10 yıl önce şahit olduğum olay:
2 komşu aile birbirlerine girer, hatta silah sesleri girer devreye, uzunca bir kavga olur. derken 30 dk sonra polisler gelir, hala ses kesilmemiştir, silah sesleri patlamaya devam etmektedir. bir polisin diğer polise "erken gelmişiz yaw" deyişinden sonrasını hatırlamıyorum.

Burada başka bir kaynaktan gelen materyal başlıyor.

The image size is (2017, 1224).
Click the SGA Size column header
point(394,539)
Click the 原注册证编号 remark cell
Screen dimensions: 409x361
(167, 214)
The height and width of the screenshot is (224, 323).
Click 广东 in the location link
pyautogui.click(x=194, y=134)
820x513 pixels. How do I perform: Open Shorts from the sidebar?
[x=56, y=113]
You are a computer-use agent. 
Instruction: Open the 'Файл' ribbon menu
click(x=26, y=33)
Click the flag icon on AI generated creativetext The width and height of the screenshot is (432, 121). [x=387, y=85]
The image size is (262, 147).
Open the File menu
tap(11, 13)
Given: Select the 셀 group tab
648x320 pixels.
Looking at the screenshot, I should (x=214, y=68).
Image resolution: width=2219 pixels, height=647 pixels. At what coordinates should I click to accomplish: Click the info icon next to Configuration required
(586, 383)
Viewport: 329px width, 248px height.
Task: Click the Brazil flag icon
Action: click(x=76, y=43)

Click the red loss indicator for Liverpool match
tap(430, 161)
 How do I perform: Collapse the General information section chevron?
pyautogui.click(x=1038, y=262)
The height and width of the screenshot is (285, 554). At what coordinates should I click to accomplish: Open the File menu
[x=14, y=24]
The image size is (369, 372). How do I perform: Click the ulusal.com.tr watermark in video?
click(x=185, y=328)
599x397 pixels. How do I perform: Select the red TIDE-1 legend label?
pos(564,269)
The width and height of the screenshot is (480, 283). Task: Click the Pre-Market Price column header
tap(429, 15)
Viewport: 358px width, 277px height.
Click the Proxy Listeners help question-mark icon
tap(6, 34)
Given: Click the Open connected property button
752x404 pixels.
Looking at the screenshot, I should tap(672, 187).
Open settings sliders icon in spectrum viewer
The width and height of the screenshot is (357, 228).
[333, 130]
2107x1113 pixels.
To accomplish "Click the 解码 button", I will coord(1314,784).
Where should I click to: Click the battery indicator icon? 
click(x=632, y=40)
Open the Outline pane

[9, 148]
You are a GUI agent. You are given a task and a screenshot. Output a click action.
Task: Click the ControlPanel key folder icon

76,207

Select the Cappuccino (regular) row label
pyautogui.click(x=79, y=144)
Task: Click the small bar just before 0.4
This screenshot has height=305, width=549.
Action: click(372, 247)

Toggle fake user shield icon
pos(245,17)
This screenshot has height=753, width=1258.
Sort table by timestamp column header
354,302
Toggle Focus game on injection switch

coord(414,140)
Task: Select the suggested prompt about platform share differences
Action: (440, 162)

dünyanın en özel yeteneklere sahip olan, en eğitimli polsileridir. hatta aldıkları özel eğitimlere örnek verecek olursak mesela olay yerine nasıl geç gidilir; tutanak tutma, hastaneye götürme, savcıyı arama v.b işlerden kurtulmak için suçlu ve mağdur nasıl barıştırılmaya uğraşılır gibi eğitimlerdir.
ingiltere, yunanistan, hollanda vs. vs. hiçbir farkı yoktur. aslında eleştiren insanlara sormak lazım zor kullanmadan otorite olurmu? ayrıca kendince suçlu olan biri yakalandığında " sikinden tutup asmak lazım " gibi yorum yapan bir milletin polisinide çok yumuşak beklemek komediden ibarettir. sonuçta devlet polisin eline jopu ve silahı süs olsun diye vermiyor.
çalışanlarının %80'i üniversite mezunu olan ve artık eskisi gibi olmayan kolluk kuvveti teşkilatıdır. üç beş çürük elma yüzünden sürekli kötülenen ve hak ettiği değeri hiç alamayan teşkilattır. aynı zamanda öğretmenden fazla maaş alması normaldir çünkü ülkemiz de 18 saat çalışan ve soğukta nöbet tutan öğretmen hiç yoktur. ayrıca türk polisi 4 gün aralıksız görev başında kalsa bile hiç mesai ücreti alamaz... son olarak,hakkında şiddet ve silah kullanımından bahsedenlerin amerika ya da avrupadaki polislere bakmaları gereken teşkilattır.
1970 lerin "yoğurtlu baklaları" ile aynı olanlardır.şimdiki gençlik yoğurtlu baklayı da bilmez.
yoğurtlu bakla:
-elbiseleri yeşil kaskları beyaz olan polis türleridir.